Two New Jersey firefighters, who were touched by a waitress' "selfless" decision to pay for their breakfast last week, are paying it forward as they help raise money for the waitress' paralyzed father.
Firefighters Tim Young and Paul Hullings greeted waitress Liz Woodward with a hug Sunday, according to ABC's Philadelphia station WPVI-TV, and the firefighters finally got to meet the man they are helping raise funds for -- Woodward's paralyzed father, Steve.
The firefighters brought Phillies tickets for Steve, according to WPVI, which could be the first time Steve gets to leave the house other than doctors' appointments in five years.
The firefighters' and Woodwards' story began last week, when Young and Hullings stopped at the Route 130 Diner in Delran after an overnight shift containing a warehouse fire, according to WPVI. When Woodward overheard their conversation, she decided to pay them back for their efforts.
Young shared a photo of the check on Facebook, along with a call for his friends to visit the diner, and to "tip big" if they ever had Woodward as a waitress.
But the story didn't stop there.
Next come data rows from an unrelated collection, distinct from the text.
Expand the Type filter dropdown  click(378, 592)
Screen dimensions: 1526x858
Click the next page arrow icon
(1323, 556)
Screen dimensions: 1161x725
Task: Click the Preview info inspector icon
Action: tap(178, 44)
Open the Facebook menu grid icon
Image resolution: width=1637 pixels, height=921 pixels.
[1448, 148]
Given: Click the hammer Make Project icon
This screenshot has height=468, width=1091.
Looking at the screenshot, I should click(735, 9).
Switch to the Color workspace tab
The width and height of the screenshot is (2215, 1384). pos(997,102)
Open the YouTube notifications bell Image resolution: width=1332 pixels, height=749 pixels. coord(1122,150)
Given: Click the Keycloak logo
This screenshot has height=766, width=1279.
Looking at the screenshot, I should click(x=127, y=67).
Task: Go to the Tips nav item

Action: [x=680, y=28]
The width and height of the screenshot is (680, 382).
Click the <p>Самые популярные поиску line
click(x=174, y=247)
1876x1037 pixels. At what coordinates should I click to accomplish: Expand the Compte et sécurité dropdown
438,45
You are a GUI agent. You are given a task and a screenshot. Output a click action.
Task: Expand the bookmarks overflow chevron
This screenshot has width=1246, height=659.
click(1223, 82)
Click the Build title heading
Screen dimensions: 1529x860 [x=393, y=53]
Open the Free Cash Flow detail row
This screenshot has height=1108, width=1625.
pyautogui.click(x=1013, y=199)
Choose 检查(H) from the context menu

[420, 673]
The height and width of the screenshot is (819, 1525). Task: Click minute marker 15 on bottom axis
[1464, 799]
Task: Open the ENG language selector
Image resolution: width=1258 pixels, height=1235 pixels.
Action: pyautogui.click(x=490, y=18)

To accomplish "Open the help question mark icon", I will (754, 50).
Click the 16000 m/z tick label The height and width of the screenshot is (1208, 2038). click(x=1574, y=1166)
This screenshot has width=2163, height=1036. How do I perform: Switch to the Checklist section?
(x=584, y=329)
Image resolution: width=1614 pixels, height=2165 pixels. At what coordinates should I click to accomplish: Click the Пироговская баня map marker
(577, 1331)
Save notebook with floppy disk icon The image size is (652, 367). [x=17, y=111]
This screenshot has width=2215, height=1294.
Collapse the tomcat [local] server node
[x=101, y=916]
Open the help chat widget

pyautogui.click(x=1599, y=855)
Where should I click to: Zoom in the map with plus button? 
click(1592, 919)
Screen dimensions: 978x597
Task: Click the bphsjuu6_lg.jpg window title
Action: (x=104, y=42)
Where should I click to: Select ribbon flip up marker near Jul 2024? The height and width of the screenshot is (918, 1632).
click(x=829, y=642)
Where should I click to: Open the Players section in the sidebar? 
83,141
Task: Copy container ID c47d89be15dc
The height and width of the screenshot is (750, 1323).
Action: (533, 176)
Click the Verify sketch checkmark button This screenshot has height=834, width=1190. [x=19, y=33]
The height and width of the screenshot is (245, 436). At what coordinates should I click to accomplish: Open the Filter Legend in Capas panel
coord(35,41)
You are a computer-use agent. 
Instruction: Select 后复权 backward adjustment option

When Young and Hullings heard that Woodward started a GoFundMe campaign in December to pay for a wheelchair-accessible van for her paralyzed father, they wanted to help spread the word.
"Weddings, Funerals, Celebrations and Graduations ... He’s missed them all," a post on the GoFundMe page said. "Family picnics on 4th of July or out to park to watch fireworks (we’ve always watched them out of his hospital window). We’ve shared everything with him on cell phones in videos and photographs since he couldn’t get there."
The GoFundMe page was originally hoping to raise $17,000. Now, after help from the firefighters, it has collected more than $60,000.
Young said they've been "sharing the word as much as possible."
"We're not just firefighters," Hullings said to WPVI. "We're also caring people, we want to be part of everybody's life."
"All I did was pay for their breakfast, and I didn't think anything would come about it except they would leave with a smile," Woodward told WPVI.
"The message is to be kind to each other, to pay it forward when you can, that even the smallest gestures can change somebody's life," Woodward told WPVI.